+++ Data in this exercise

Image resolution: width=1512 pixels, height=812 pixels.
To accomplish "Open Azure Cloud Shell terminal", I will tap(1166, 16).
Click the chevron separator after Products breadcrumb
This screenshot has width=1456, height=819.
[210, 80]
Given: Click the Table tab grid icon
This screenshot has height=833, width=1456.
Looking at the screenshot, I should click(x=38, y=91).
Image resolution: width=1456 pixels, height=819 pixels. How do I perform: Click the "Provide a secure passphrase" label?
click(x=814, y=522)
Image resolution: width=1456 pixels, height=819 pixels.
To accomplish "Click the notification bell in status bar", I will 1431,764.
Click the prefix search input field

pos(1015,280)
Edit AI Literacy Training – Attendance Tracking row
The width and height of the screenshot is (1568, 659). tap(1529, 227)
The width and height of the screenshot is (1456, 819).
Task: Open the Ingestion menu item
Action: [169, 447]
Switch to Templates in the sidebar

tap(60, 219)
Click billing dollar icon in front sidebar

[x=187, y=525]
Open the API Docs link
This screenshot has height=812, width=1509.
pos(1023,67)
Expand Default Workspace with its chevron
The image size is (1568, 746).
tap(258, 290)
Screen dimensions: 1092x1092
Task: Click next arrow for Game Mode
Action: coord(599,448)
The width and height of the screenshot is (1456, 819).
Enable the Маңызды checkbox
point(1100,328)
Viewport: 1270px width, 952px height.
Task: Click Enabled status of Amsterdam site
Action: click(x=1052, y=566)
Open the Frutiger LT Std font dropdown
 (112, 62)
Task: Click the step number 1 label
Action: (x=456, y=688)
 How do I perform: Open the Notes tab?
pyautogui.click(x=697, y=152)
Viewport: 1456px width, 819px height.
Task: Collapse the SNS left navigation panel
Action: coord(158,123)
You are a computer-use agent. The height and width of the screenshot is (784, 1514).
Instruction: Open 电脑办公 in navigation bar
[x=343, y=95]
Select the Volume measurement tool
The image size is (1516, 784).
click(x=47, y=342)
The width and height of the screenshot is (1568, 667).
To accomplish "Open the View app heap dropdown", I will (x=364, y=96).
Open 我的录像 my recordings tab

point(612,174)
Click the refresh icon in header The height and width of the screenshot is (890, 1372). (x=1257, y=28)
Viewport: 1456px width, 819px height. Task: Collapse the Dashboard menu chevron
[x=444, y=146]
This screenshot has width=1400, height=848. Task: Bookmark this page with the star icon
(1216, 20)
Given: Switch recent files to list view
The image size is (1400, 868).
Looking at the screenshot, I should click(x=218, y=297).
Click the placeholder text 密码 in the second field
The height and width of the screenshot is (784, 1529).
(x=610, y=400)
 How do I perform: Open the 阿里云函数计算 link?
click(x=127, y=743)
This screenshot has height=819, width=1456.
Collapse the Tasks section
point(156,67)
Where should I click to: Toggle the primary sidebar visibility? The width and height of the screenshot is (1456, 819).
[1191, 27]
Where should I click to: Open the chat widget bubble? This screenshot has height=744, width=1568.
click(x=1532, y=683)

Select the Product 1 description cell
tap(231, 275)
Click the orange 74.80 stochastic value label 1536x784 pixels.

++++++

_Task goal_
Line by line, reproduce the data exactly.

_Answer section_
Image resolution: width=1512 pixels, height=812 pixels.
To accomplish "Open Azure Cloud Shell terminal", I will tap(1166, 16).
Click the chevron separator after Products breadcrumb
This screenshot has width=1456, height=819.
[210, 80]
Given: Click the Table tab grid icon
This screenshot has height=833, width=1456.
Looking at the screenshot, I should click(x=38, y=91).
Image resolution: width=1456 pixels, height=819 pixels. How do I perform: Click the "Provide a secure passphrase" label?
click(x=814, y=522)
Image resolution: width=1456 pixels, height=819 pixels.
To accomplish "Click the notification bell in status bar", I will 1431,764.
Click the prefix search input field

pos(1015,280)
Edit AI Literacy Training – Attendance Tracking row
The width and height of the screenshot is (1568, 659). tap(1529, 227)
The width and height of the screenshot is (1456, 819).
Task: Open the Ingestion menu item
Action: [169, 447]
Switch to Templates in the sidebar

tap(60, 219)
Click billing dollar icon in front sidebar

[x=187, y=525]
Open the API Docs link
This screenshot has height=812, width=1509.
pos(1023,67)
Expand Default Workspace with its chevron
The image size is (1568, 746).
tap(258, 290)
Screen dimensions: 1092x1092
Task: Click next arrow for Game Mode
Action: coord(599,448)
The width and height of the screenshot is (1456, 819).
Enable the Маңызды checkbox
point(1100,328)
Viewport: 1270px width, 952px height.
Task: Click Enabled status of Amsterdam site
Action: click(x=1052, y=566)
Open the Frutiger LT Std font dropdown
 (112, 62)
Task: Click the step number 1 label
Action: (x=456, y=688)
 How do I perform: Open the Notes tab?
pyautogui.click(x=697, y=152)
Viewport: 1456px width, 819px height.
Task: Collapse the SNS left navigation panel
Action: coord(158,123)
You are a computer-use agent. The height and width of the screenshot is (784, 1514).
Instruction: Open 电脑办公 in navigation bar
[x=343, y=95]
Select the Volume measurement tool
The image size is (1516, 784).
click(x=47, y=342)
The width and height of the screenshot is (1568, 667).
To accomplish "Open the View app heap dropdown", I will (x=364, y=96).
Open 我的录像 my recordings tab

point(612,174)
Click the refresh icon in header The height and width of the screenshot is (890, 1372). (x=1257, y=28)
Viewport: 1456px width, 819px height. Task: Collapse the Dashboard menu chevron
[x=444, y=146]
This screenshot has width=1400, height=848. Task: Bookmark this page with the star icon
(1216, 20)
Given: Switch recent files to list view
The image size is (1400, 868).
Looking at the screenshot, I should click(x=218, y=297).
Click the placeholder text 密码 in the second field
The height and width of the screenshot is (784, 1529).
(x=610, y=400)
 How do I perform: Open the 阿里云函数计算 link?
click(x=127, y=743)
This screenshot has height=819, width=1456.
Collapse the Tasks section
point(156,67)
Where should I click to: Toggle the primary sidebar visibility? The width and height of the screenshot is (1456, 819).
[1191, 27]
Where should I click to: Open the chat widget bubble? This screenshot has height=744, width=1568.
click(x=1532, y=683)

Select the Product 1 description cell
tap(231, 275)
Click the orange 74.80 stochastic value label 1536x784 pixels.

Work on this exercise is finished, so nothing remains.